Section 5. Liquidation Rights.

 

(a) In the event of any Liquidation, after payment or provision for payment has been made of the debts and other liabilities of the Corporation, the holders of Series A Preferred Shares shall be entitled to receive, out of the net assets of the Corporation, for each share its Original Value plus an amount equal to the sum of Unpaid Dividend Yield (whether or not declared) accrued and unpaid thereon for all previous periods and the current period, whether or not accumulated, and no more. After such amount is paid in full, no further distributions or payments shall be made in respect of Series A Preferred Shares, such Series A Preferred Shares shall no longer be deemed to be outstanding or be entitled to any other powers, preferences, rights or privileges, including voting rights, and such Series A Preferred Shares shall be surrendered for cancellation to the Corporation.

 

(b) The full amount payable to the holders of Series A Preferred Shares shall be paid before any distribution shall be made to the holders of any class of common stock of the Corporation or any other class of stock or series thereof ranking junior to the Series A Preferred Shares with respect to the distribution of assets upon a Liquidation.

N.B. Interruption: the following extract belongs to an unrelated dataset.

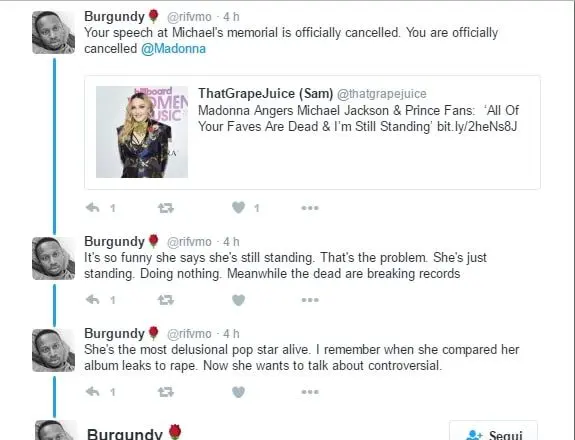Screen dimensions: 575x440
Task: Click the '4 h' timestamp on the first tweet
Action: coord(231,17)
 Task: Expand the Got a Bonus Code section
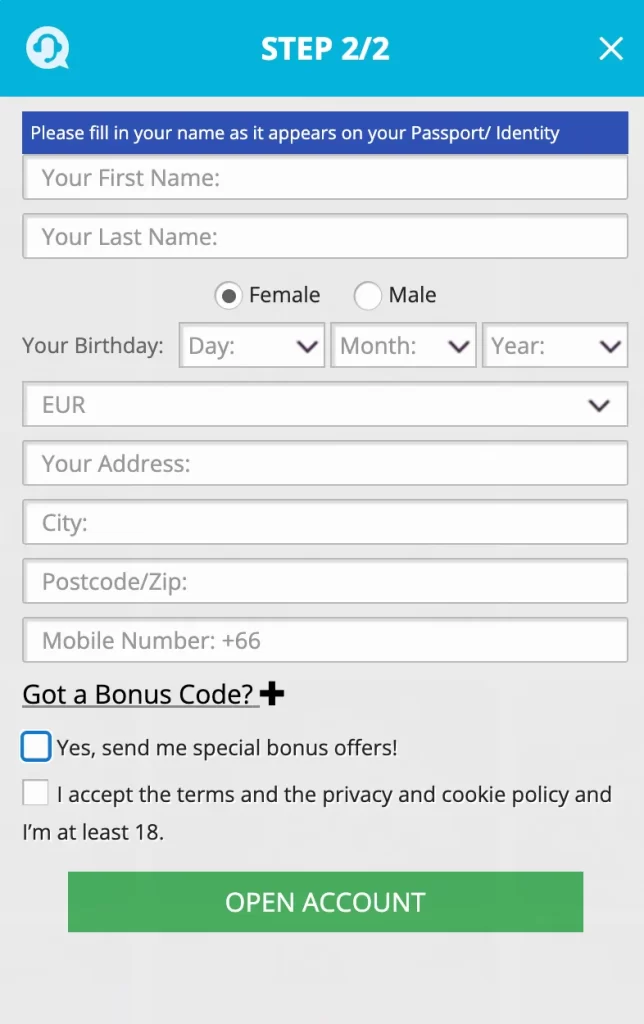click(x=139, y=694)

No payment on account of any Liquidation shall be made to the holders of any class or series of stock ranking on a parity with the Series A Preferred Shares in respect of the distribution of assets upon Liquidation unless there shall likewise be paid at the same time to the holders of the Series A Preferred Shares like proportionate amounts determined ratably in proportion to the full amounts to which the holders of all outstanding Series A Preferred Shares and the holders of all outstanding shares of such parity stock are respectively entitled with respect to such distribution.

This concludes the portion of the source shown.